* SUPPLIED TEXT
>> start

Skip to content

UniFit: Towards Universal Virtual Try-on with MLLM-Guided Semantic Alignment

Conference: AAAI 2026 arXiv: 2511.15831 Code: github.com/zwplus/UniFit Area: Multimodal VLM Keywords: Virtual try-on, MLLM, semantic alignment, Diffusion Transformer, self-synthesis training

TL;DR

This paper proposes UniFit, a universal virtual try-on framework driven by a multimodal large language model (MLLM). An MLLM-Guided Semantic Alignment (MGSA) module bridges the semantic gap between textual instructions and reference images. A two-stage progressive training strategy combined with a self-synthesis pipeline overcomes data scarcity in complex scenarios. UniFit is the first single framework to support all 6 VTON tasks.

Background & Motivation

Problem Definition

Image-based virtual try-on (VTON) aims to synthesize a realistic image of a person wearing a specified garment. Despite significant progress, building a universal VTON framework that flexibly handles diverse and complex tasks remains a major challenge.

Root Cause

Existing text-instruction-guided VTON methods face two critical limitations:

Semantic gap: Abstract textual representations extracted by text encoders (e.g., CLIP or T5) struggle to precisely correspond to concrete visual details (textures, logo shapes, etc.) in images, resulting in low fidelity and weak controllability in generated outputs.

Data scarcity: Public datasets (e.g., VITON-HD, DressCode) only provide single-garment/try-on result pairs, lacking training data for complex scenarios such as multi-garment try-on and model-to-model try-on.

>> end

* RECORDED INFORMATION
>> start

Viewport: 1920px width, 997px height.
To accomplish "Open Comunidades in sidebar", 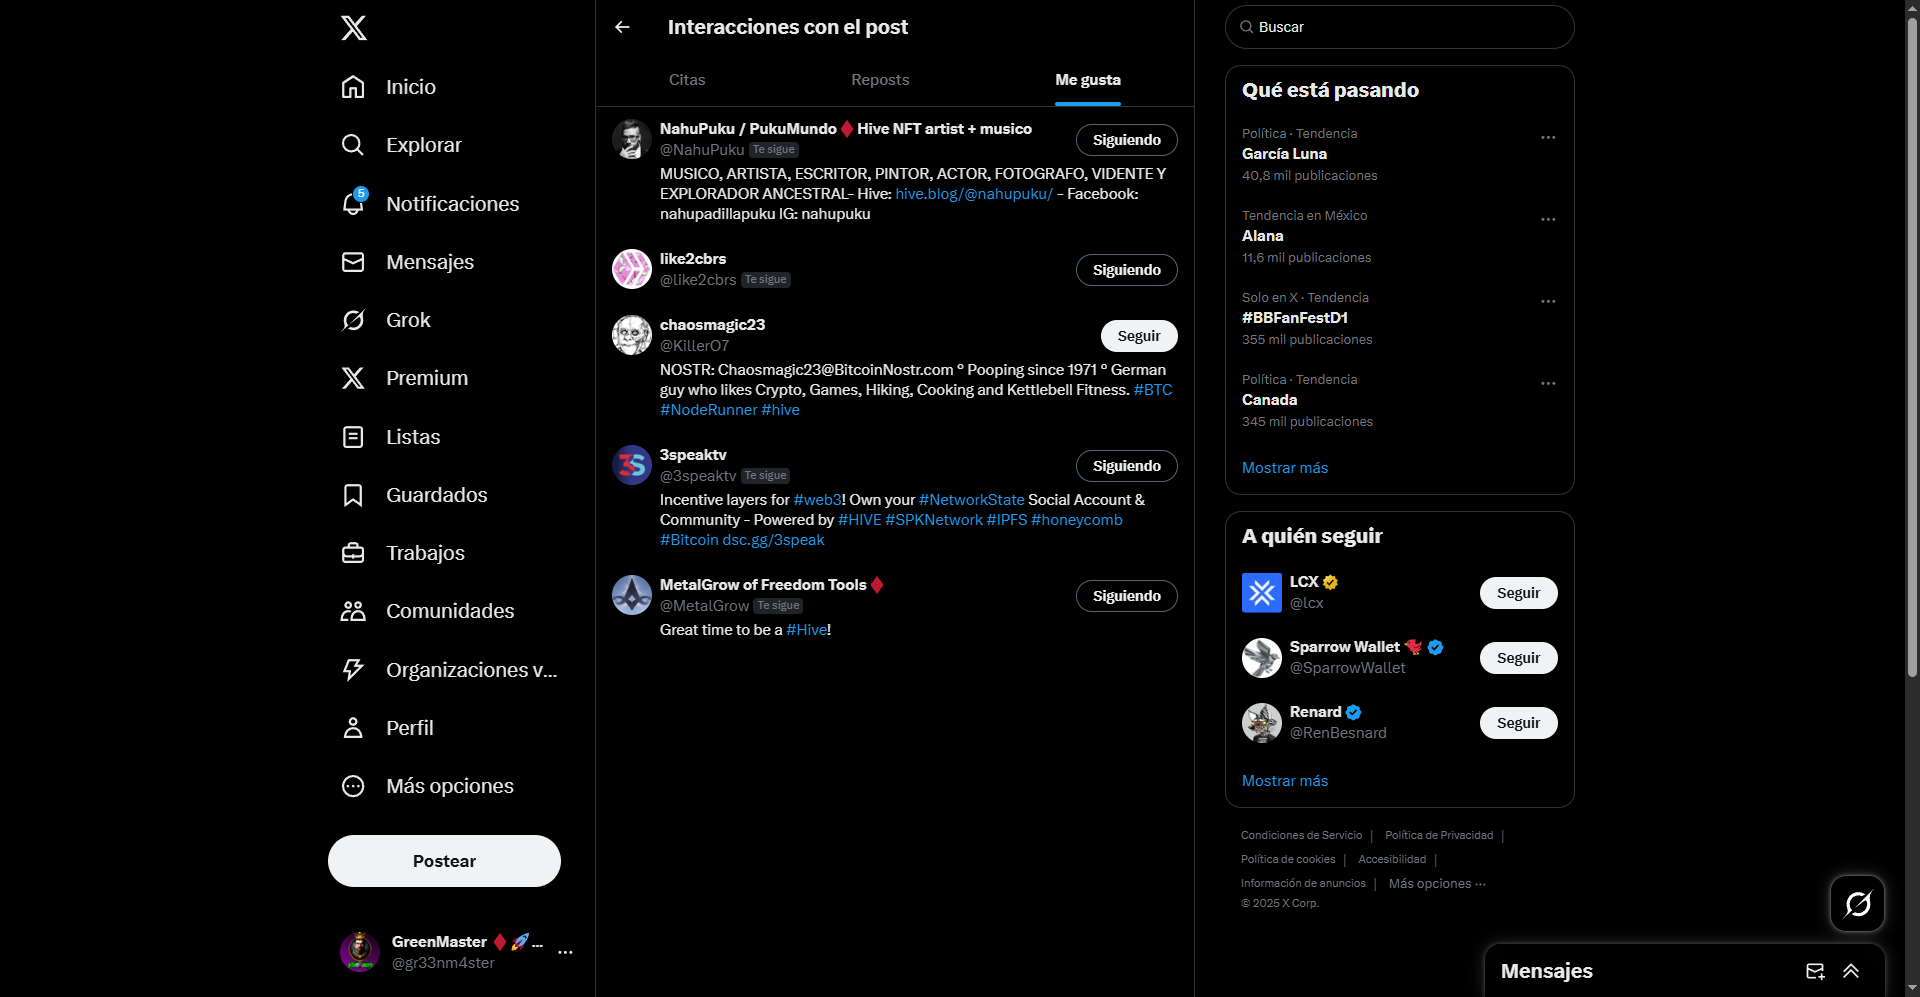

>> end

* SET EXERCISE 1
List every keyword given in the UniFit summary.
* SET EXERCISE 2
Write out the UniFit summary starting at "Semantic gap: Abstract" and ending at "in generated outputs.", swapping "text encoders" for "language encoders".

* CORRECT OUTPUT 1
Virtual try-on, MLLM, semantic alignment, Diffusion Transformer, self-synthesis training

* CORRECT OUTPUT 2
Semantic gap: Abstract textual representations extracted by language encoders (e.g., CLIP or T5) struggle to precisely correspond to concrete visual details (textures, logo shapes, etc.) in images, resulting in low fidelity and weak controllability in generated outputs.